Whenever a line in the data below includes the string "This", copy it out.
%%
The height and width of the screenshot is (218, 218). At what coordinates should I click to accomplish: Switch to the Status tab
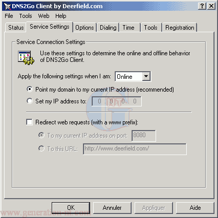point(16,28)
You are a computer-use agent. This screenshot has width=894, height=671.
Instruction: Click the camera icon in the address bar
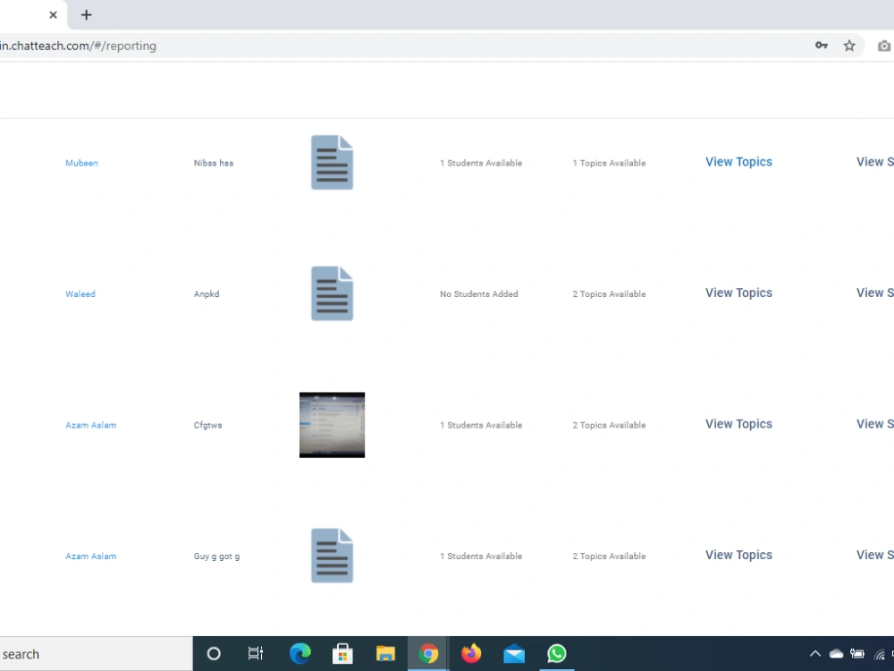(884, 45)
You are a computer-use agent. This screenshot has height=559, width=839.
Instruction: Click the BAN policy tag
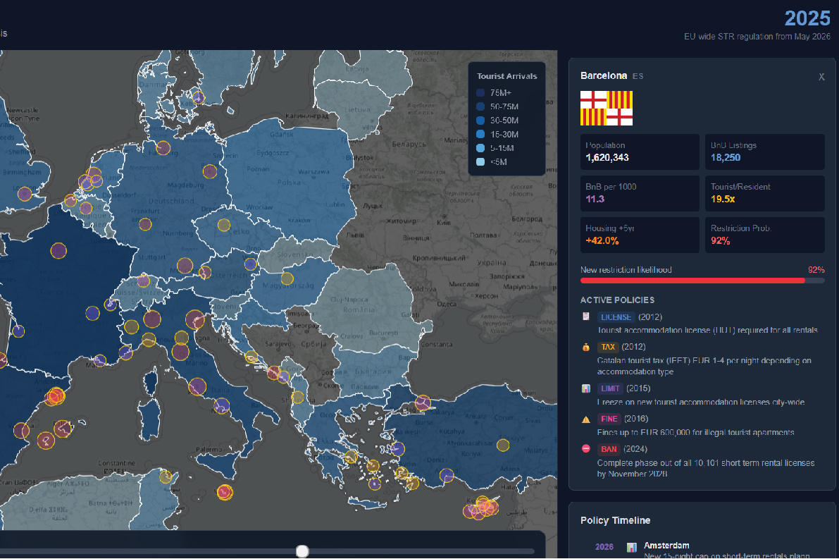click(x=608, y=449)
%%
TASK SOLUTION:
You are a computer-use agent. This screenshot has width=894, height=671.
You are a computer-use agent. This screenshot has height=559, width=839.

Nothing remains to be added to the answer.